→ **WHAT TO WORK ON**:
• a. In the thread below about Black Australorps, what did kjohnstone's birds have most of the time that let them do fine in triple-digit heat?
• b. List the questions about the breed that MaransGuy asks in the opening post of the Black Australorps thread below.

→ **SELECTED PASSAGE**:
# Black Australorps



## MaransGuy

I have been considering getting a flock of Black Australorps and would like y'alls opinion. Some questions I have is, Are they good layers?, Do they grow fast? How well do they take the heat?, and last but not least, Will they forage for most of there food? Thanks!! Also, if anyone knows a good place to get them from please let me know.


----------



## Bee

MaransGuy said:


> I have been considering getting a flock of Black Australorps and would like y'alls opinion. Some questions I have is, Are they good layers?, Do they grow fast? How well do they take the heat?, and last but not least, Will they forage for most of there food? Thanks!! Also, if anyone knows a good place to get them from please let me know.


Excellent layers and will lay that way for years, well past most breed's laying life.
They grow much like any other standard breed.
They are very heat tolerant.
They are excellent foragers and may only need supplemental feed to keep them laying up to par if your forage is adequate for their nutritional needs. 
All hatcheries will sell this breed if you are looking for hatchery stock...if not, I'd be looking at the BA breeder registry in the country in which you reside to find reputable breeders. 
Here's a link to info on the breed and possible breeder info in the US:

http://www.albc-usa.org/cpl/australorp.html


----------



## MaransGuy

Bee said:


> Excellent layers and will lay that way for years, well past most breed's laying life.
> They grow much like any other standard breed.
> They are very heat tolerant.
> They are excellent foragers and may only need supplemental feed to keep them laying up to par if your forage is adequate for their nutritional needs.
> All hatcheries will sell this breed if you are looking for hatchery stock...if not, I'd be looking at the BA breeder registry in the country in which you reside to find reputable breeders.
> Here's a link to info on the breed and possible breeder info in the US:
> 
> http://www.albc-usa.org/cpl/australorp.html


Thanks! Have you raised them before?


----------



## Bee

Yep! Over and over. I don't feel any flock is complete with Aussies in the bunch so that the other breeds can take breaks on laying and we'll still have eggs. 

They are one of my top 2 fave breeds and I can't say enough good about them...they never fail to impress.


----------



## MaransGuy

I was worried that since they are black the heat would be bad on them. If you don't mind me asking, where did you get yours from?


----------



## kjohnstone

We went through triple-digit heat here a month ago, still getting 90's, and my BAs have done just fine with a little shade most of the time..


----------



## Bee

MaransGuy said:


> I was worried that since they are black the heat would be bad on them. If you don't mind me asking, where did you get yours from?

→ **SUPPLIED DATA**:

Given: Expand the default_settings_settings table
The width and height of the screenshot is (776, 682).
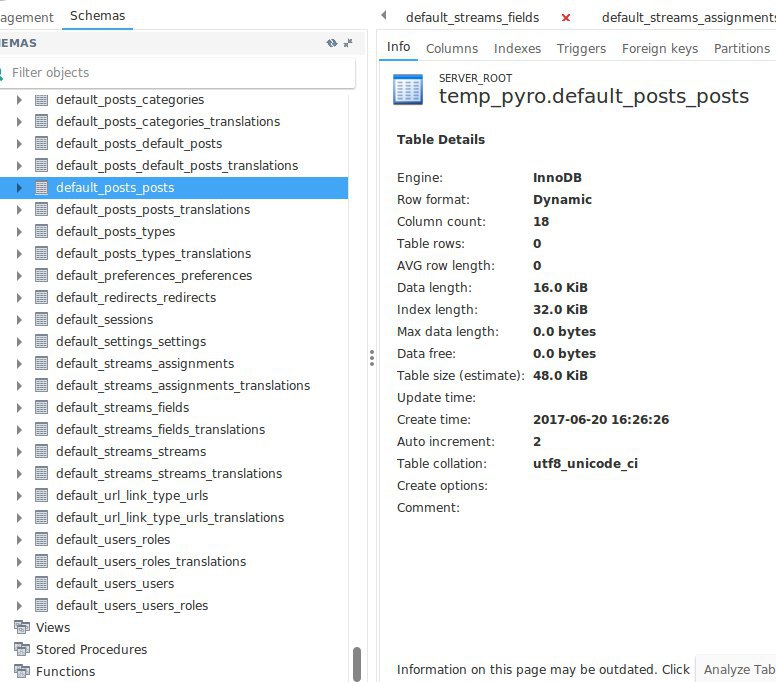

→ **RESPONSES BY TASK**:
• a. A little shade.

• b.
- Whether they are good layers
- Whether they grow fast
- How well they take the heat
- Whether they will forage for most of their food